Regarding eigenvector centrality, our observation of the three node communities reveals a prevalence of nondescript traits in the first and the third community. On the other hand, the second community – which groups traits describing character sexual activity and pornographic depictions – has an ensemble of mainstream pornographic depictions as their ten nodes with highest eigenvector centrality. Within the first community, we can find two traits describing a character’s hairstyle (‘Short Hair’, ‘Parted to Side’), two traits describing hair color (‘Brown Hair’, ‘Black Hair’), one describing an age group (‘Young Adult (Apparent Age)’), three traits describing eye color (‘Amber Eyes’, ‘Brown Eyes’, ‘Red Eyes’) and two traits describing pieces of clothing (‘Shirt’, ‘Necktie’).
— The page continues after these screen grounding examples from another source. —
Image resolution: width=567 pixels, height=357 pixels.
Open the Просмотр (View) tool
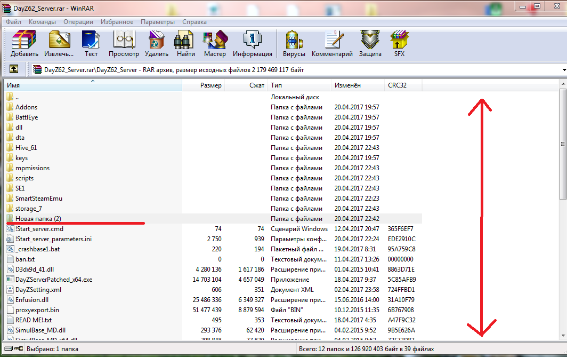coord(124,43)
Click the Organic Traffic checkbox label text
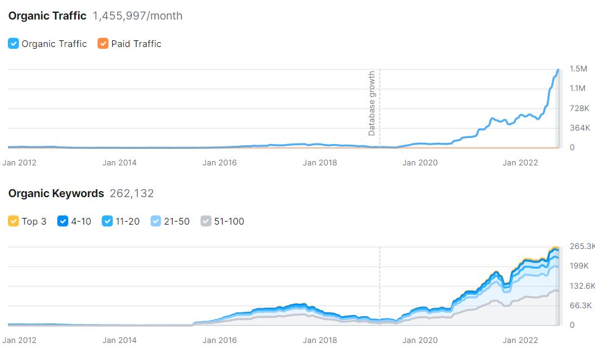The image size is (595, 354). [54, 44]
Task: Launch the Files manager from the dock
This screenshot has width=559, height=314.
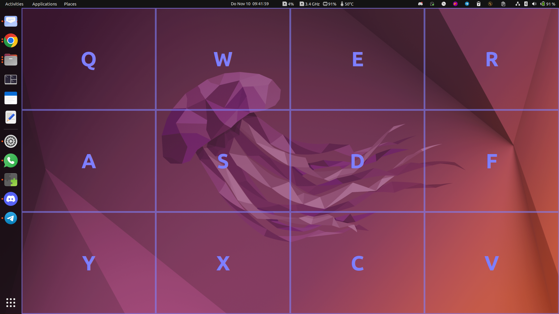Action: click(x=10, y=60)
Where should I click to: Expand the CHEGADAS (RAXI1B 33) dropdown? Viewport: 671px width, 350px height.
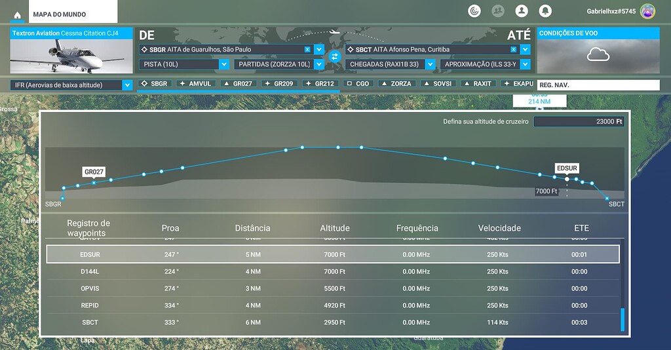(430, 64)
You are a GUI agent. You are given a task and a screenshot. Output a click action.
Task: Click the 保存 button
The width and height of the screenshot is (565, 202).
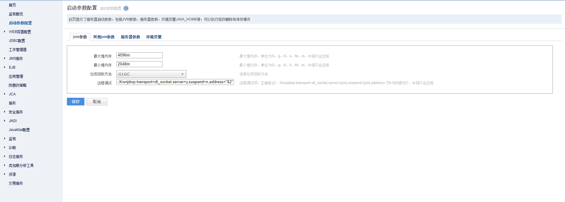click(x=75, y=102)
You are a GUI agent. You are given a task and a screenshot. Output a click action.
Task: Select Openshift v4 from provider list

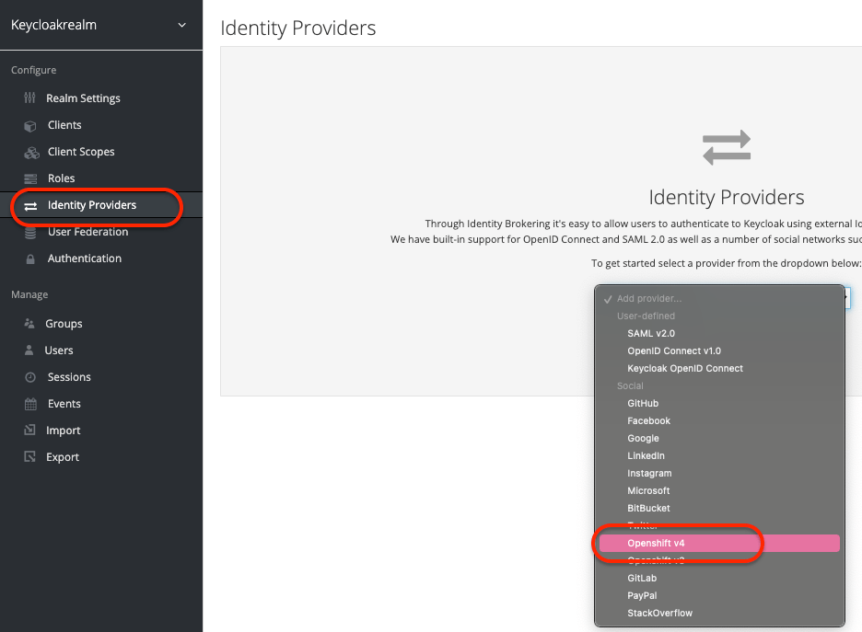(656, 544)
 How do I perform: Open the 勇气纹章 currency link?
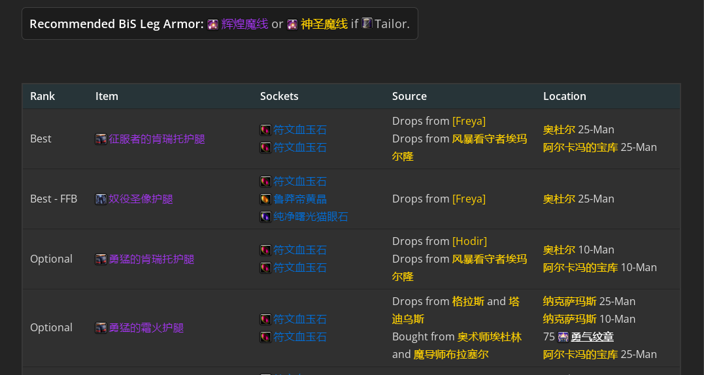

Within the third community – our other non-sexual traits community – we can find a trait describing a character’s skin color (‘Pale Skin’), one describing an age group (Teen (Apparent age)), one describing character eye color (‘Blue Eyes’), three describing various hair styles (‘Long Hair’, ‘Waist Lenght+ (Hair)’, ‘Straight Hair’, ‘Sidehair (Hair Tail)) and one hair color (‘Blond Hair’).
Employing Eigenvector centrality, in this case, ended up being not as productive as we had anticipated, especially in light of the highest-ranking traits in community one and three. We could not derive traits or ensembles thereof that could clearly suggest the presence of shared character archetypes in visual novel design practice. We could only surmise that hair styles and body types are important in character design, and that traits describing sexual activity mainly recur with each other in their own community.
On the other hand, community two becomes more interesting when juxtaposed with the gendered specificities of visual novel games. Pornography in the field of visual novel game tends to follow a gendered distribution. Visual novel games intended for a male audience generally feature explicit depiction of sexual intercourse between the (male) player character and the game’s characters (female). Visual novel games intended for a female audience present different nuances.
Visual novel games intended for female audiences and featuring experience involving heterosexual relationships will generally not depict sexual intercourse between the (female) player avatar and characters (male). Visual novel games directed at female audiences which feature homosexual relationships will instead tend to be much more explicit in showing intercourse between the (male) player avatar and other characters (also male).
Taking community two as a being representative of all visual novel games might skew our data by not taking its gendered nuances into account. Usage and distribution of character pornography vary widely on the basis of the game’s intended audience. We therefore decided to stratify our dataset to reflect these nuances in our approach by looking for markers of a character’s intended audience. We then repeated our modularity/eigenvector centrality approach on a stratified dataset capable of accounting for characters’ intended audiences. We will detail our stratified approach in the second part of this blogpost series.